* **What you should do**: Each line containing the string "will" should be copied out of the entries.

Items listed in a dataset
+---+

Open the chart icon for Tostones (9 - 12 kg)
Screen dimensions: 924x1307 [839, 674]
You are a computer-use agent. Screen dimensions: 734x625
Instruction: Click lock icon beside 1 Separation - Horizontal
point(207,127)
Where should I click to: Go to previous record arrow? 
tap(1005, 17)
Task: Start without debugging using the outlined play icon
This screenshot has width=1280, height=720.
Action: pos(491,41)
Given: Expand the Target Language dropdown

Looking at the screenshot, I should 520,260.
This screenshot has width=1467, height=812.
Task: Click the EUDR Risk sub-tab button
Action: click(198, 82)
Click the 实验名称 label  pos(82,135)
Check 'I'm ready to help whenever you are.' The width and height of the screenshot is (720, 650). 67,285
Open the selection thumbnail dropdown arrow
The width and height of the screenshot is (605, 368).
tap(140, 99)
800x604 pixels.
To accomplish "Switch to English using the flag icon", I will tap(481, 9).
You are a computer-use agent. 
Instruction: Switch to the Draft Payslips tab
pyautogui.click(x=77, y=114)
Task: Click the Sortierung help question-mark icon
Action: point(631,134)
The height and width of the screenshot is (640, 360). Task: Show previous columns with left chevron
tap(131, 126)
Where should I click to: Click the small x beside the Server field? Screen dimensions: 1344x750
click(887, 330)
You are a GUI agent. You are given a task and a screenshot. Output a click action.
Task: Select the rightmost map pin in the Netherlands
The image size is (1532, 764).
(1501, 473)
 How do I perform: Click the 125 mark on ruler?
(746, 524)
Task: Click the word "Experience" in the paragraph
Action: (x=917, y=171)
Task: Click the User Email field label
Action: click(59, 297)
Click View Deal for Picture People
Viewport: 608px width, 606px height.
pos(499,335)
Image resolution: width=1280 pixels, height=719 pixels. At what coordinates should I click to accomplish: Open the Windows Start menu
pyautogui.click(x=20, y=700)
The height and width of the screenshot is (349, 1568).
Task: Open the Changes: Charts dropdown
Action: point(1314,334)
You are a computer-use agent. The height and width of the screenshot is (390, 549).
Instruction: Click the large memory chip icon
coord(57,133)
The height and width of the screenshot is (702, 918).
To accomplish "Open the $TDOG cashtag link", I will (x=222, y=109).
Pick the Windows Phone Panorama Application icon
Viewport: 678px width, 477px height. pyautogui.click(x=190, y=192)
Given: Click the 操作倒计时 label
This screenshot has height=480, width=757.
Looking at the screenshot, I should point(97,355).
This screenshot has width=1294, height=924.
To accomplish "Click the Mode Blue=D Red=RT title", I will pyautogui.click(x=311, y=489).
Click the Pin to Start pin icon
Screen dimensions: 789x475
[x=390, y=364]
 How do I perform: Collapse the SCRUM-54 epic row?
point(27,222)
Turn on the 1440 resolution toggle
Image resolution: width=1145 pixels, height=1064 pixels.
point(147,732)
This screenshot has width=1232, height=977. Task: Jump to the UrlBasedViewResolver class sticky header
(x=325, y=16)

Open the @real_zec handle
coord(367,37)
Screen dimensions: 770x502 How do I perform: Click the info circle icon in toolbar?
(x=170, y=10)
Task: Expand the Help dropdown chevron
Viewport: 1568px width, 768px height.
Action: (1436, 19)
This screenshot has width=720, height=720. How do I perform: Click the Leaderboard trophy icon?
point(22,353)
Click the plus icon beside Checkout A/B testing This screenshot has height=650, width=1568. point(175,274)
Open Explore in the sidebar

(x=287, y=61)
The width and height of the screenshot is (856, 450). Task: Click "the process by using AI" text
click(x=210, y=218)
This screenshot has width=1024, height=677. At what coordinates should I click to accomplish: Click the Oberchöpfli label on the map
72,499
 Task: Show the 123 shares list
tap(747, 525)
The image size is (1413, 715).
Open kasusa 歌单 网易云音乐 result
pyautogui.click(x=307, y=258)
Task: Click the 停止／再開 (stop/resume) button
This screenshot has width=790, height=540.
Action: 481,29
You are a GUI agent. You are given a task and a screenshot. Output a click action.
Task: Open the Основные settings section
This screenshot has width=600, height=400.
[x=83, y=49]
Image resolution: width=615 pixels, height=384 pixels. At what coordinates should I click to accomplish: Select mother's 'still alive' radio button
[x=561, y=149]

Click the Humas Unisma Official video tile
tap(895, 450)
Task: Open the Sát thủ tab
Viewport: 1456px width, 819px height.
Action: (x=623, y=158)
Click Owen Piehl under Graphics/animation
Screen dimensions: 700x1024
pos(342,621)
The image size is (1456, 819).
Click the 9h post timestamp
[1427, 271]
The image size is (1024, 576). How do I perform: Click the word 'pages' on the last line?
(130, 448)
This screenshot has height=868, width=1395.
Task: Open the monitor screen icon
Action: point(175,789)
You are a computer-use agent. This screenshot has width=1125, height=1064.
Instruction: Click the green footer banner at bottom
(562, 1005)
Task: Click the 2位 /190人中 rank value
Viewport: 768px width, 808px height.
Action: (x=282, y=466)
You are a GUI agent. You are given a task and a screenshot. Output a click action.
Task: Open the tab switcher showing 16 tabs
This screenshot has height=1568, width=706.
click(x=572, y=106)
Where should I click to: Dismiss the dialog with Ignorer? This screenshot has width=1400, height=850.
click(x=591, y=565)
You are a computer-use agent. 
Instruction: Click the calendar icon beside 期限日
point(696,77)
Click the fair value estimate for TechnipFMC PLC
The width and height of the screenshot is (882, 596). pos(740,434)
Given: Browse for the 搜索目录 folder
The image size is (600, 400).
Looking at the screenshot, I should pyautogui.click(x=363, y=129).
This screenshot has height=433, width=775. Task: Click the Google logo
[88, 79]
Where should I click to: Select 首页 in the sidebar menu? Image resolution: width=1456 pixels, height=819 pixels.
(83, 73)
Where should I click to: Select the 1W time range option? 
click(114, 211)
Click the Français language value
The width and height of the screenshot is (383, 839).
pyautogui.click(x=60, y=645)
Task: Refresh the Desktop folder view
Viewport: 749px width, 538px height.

+---+

* **Exercise solution**:
To accomplish "Switch to English using the flag icon", I will tap(481, 9).
To accomplish "Open the $TDOG cashtag link", I will (x=222, y=109).
To accomplish "Click the Mode Blue=D Red=RT title", I will pyautogui.click(x=311, y=489).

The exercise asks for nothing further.